Although the effect on the tenant is the same, the degree of unfairness in
paying an enhanced rent to a new landlord is markedly less, he said. Mr Male
said of that that it seemed to him that the answer to the point was that if the
agreement was intended to prevent a perceived unfairness to the tenant in
paying the landlord more than once for improvements, then that unfairness to
the tenant could not change when the landlord changed. Mr Thom also argued that
it could be a complicated matter to value disregards and if there was to be a
sale on by Kennel Ride, the purchaser, if aware that he would face a disregard,
would have to discount his bid to reflect not only the reduction in rent but
also the increased likelihood of disputes on rent review with attendant delay
and expense. If a purchaser would be bound, the value of the reversion would be
diminished, he said. To that Mr Male answered that the lease already contained
a disregard of improvements, the effect of which a purchaser would have to
consider in formulating his bid.

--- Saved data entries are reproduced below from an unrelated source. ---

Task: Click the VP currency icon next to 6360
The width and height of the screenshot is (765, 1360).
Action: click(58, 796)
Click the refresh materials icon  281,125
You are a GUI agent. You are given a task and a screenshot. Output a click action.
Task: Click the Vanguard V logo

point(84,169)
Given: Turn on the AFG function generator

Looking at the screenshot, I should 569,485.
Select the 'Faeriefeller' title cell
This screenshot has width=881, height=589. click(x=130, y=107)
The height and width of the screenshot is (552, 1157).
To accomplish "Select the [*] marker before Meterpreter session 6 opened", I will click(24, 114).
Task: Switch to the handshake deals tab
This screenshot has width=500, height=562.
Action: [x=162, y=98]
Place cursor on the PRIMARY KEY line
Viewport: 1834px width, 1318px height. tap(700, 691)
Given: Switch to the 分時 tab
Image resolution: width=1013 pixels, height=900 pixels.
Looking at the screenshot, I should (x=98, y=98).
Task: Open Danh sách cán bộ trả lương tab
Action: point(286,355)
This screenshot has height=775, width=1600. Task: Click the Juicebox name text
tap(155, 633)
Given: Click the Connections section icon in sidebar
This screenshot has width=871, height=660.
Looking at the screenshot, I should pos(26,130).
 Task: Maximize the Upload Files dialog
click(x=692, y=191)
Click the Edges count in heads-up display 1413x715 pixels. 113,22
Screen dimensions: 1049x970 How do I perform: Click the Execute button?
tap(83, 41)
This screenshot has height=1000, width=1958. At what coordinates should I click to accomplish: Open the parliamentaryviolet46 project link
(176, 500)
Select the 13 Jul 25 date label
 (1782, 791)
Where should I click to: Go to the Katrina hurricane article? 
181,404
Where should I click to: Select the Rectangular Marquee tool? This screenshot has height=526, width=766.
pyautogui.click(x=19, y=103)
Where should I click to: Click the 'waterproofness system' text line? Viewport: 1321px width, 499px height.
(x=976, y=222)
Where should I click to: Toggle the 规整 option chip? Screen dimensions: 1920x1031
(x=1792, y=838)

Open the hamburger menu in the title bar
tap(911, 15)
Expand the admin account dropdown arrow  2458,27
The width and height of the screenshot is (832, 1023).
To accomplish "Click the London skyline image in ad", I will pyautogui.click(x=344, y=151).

I cannot see any possibility of saying that
there is a strong prima facie case that Mr Male was wrong on this issue.
There was in
the notice of motion reference to another ground of appeal which was that, even
if the agreement was intended to bind successors to the original landlord, the
present landlord had no notice of it. But Mr Thom told me, quite rightly, that
he did not pursue that ground because on reflection he did not feel that there
had been an error of law by the arbitrator about it plain enough to warrant
leave to appeal.
Having reached
those conclusions, I need not express any view on the question whether the
effect of the arbitrator’s or Mr Male’s alleged errors was substantial. Certain
calculations were put forward by Mr Thom to show that it was and, had I thought
that there was a strong prima facie case, I would have said that the
effect of the errors was substantial enough. However, for the reasons I have
attempted to formulate, I think that this application should be dismissed.